Given data
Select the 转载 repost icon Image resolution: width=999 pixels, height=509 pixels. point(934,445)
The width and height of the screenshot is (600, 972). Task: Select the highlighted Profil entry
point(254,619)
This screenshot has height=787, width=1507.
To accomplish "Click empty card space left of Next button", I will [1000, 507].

--

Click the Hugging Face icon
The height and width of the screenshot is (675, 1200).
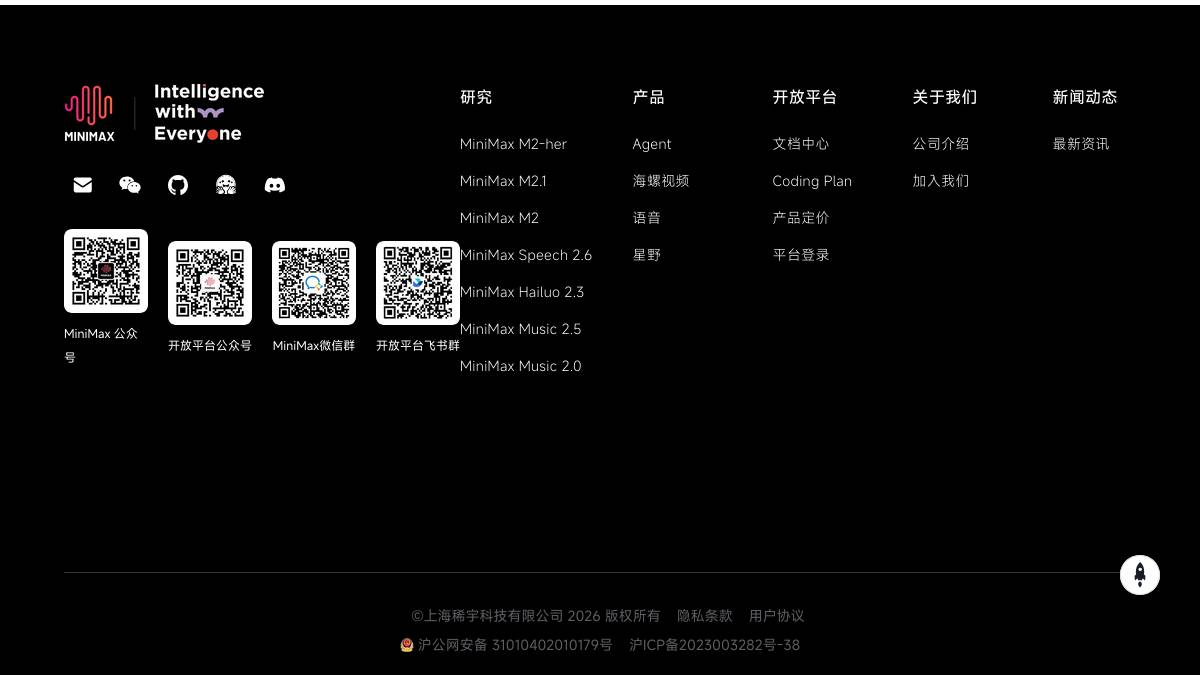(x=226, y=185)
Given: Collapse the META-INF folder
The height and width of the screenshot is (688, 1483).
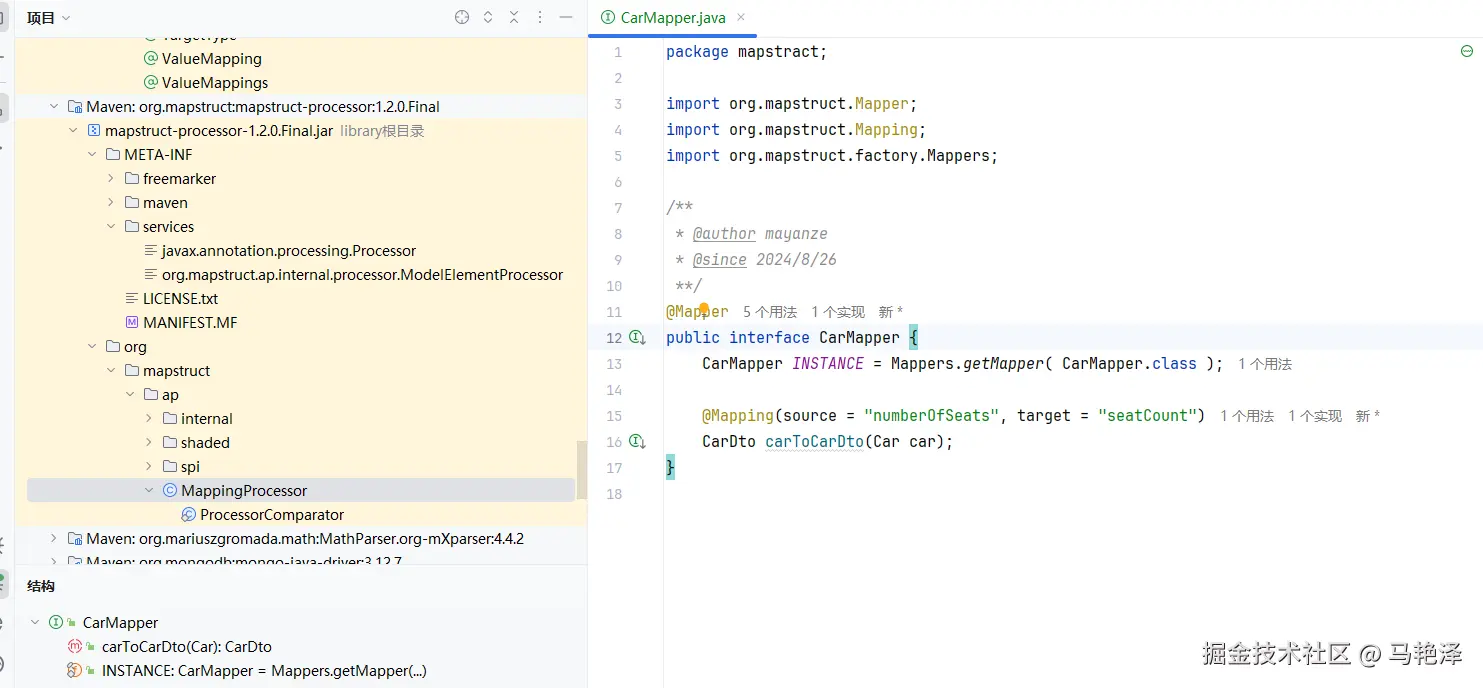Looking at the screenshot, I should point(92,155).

Aim of the task
Look through the entries, and return every line that the word "Click" appears in.

Solution to the exercise
To accomplish "Click empty card space left of Next button", I will [1000, 507].
Click the Hugging Face icon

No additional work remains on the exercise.